Sou estudante de Medicina da Faculdade Zarns de Itumbiara e venho relatar uma situação extremamente grave que estou vivendo dentro da instituição, envolvendo assédio moral no internato, omissão da faculdade e prejuízos acadêmicos e psicológicos.

Saí da minha cidade natal para cursar Medicina movida por um sonho e com o apoio financeiro dos meus pais, que fazem grandes sacrifícios para manter minha formação. Sempre fui dedicada aos estudos e cheguei ao internato acreditando que seria um período de aprendizado, crescimento e consolidação da minha formação médica. No entanto, a realidade foi completamente diferente.

Durante o estágio supervisionado em unidade de saúde, passei a sofrer constantes episódios de humilhação, gritos, retaliações e constrangimentos públicos por parte da preceptora responsável.

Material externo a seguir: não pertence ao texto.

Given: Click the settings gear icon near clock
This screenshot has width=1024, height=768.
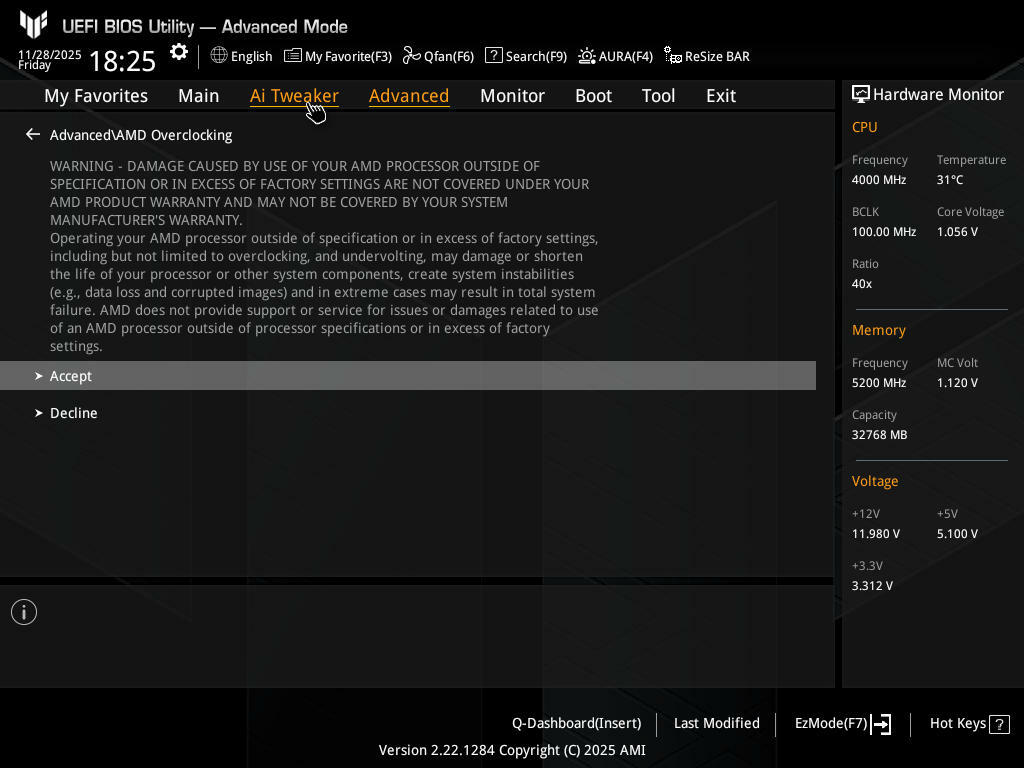Looking at the screenshot, I should click(179, 53).
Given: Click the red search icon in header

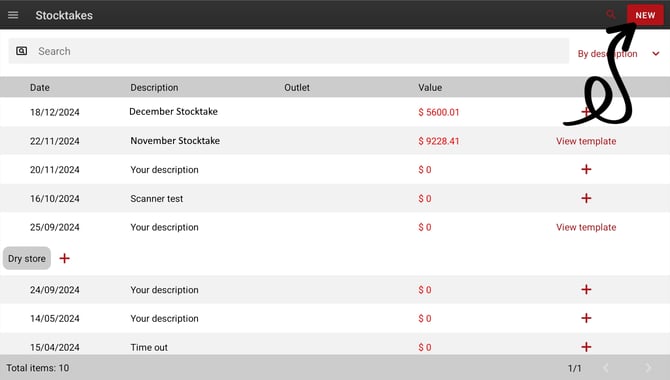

As situações não tinham caráter pedagógico, mas sim punitivo e vexatório, acontecendo inclusive na frente de colegas e pacientes. O ambiente se tornou hostil, opressor e emocionalmente insustentável.

Diante disso, procurei a coordenação do internato da faculdade para relatar o que estava acontecendo, acreditando que a instituição iria intervir e garantir um ambiente minimamente saudável de aprendizado. Infelizmente, nada foi resolvido. Pelo contrário: após essas tentativas de diálogo, a situação se agravou. Passei a ser isolada no grupo, hostilizada por colegas e claramente perseguida no ambiente de estágio.

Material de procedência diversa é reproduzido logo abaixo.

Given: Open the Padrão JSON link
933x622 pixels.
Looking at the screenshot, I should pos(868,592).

O impacto disso na minha saúde foi devastador. Desenvolvi crises de ansiedade, enxaqueca frequente, insônia, perda de apetite e precisei iniciar acompanhamento médico com uso de medicações psiquiátricas. Minha saúde mental foi profundamente abalada por um ambiente que deveria formar profissionais, não adoecê-los.

Além do sofrimento emocional, também fui prejudicada academicamente. Ao final do ciclo de estágio, fui induzida a assinar um formulário de avaliação em branco e, posteriormente, recebi uma nota extremamente baixa, totalmente incompatível com meu desempenho. Quando questionei a avaliação, fui ameaçada de que minha nota poderia ser reduzida ainda mais. Ou seja, além do assédio, houve abuso no processo avaliativo, sem transparência, sem critérios claros e sem direito real de defesa.

Mesmo após o envio de notificação extrajudicial solicitando providências simples e razoáveis como a revisão da nota e a mudança de grupo de estágio a faculdade permaneceu inerte, ignorando completamente a situação. Houve inclusive uma reunião interna sobre o meu caso, mas a instituição se recusou a me fornecer a ata dessa reunião, negando acesso a informações que dizem respeito diretamente à minha vida acadêmica.

Hoje, me sinto desamparada, injustiçada e profundamente decepcionada. Não busco privilégios, apenas respeito, transparência e um ambiente acadêmico saudável, onde eu possa concluir minha formação sem medo, humilhação ou adoecimento psicológico. É inadmissível que uma faculdade de Medicina permita que estudantes sejam submetidos a assédio moral, perseguição e avaliações abusivas, sem qualquer acolhimento institucional.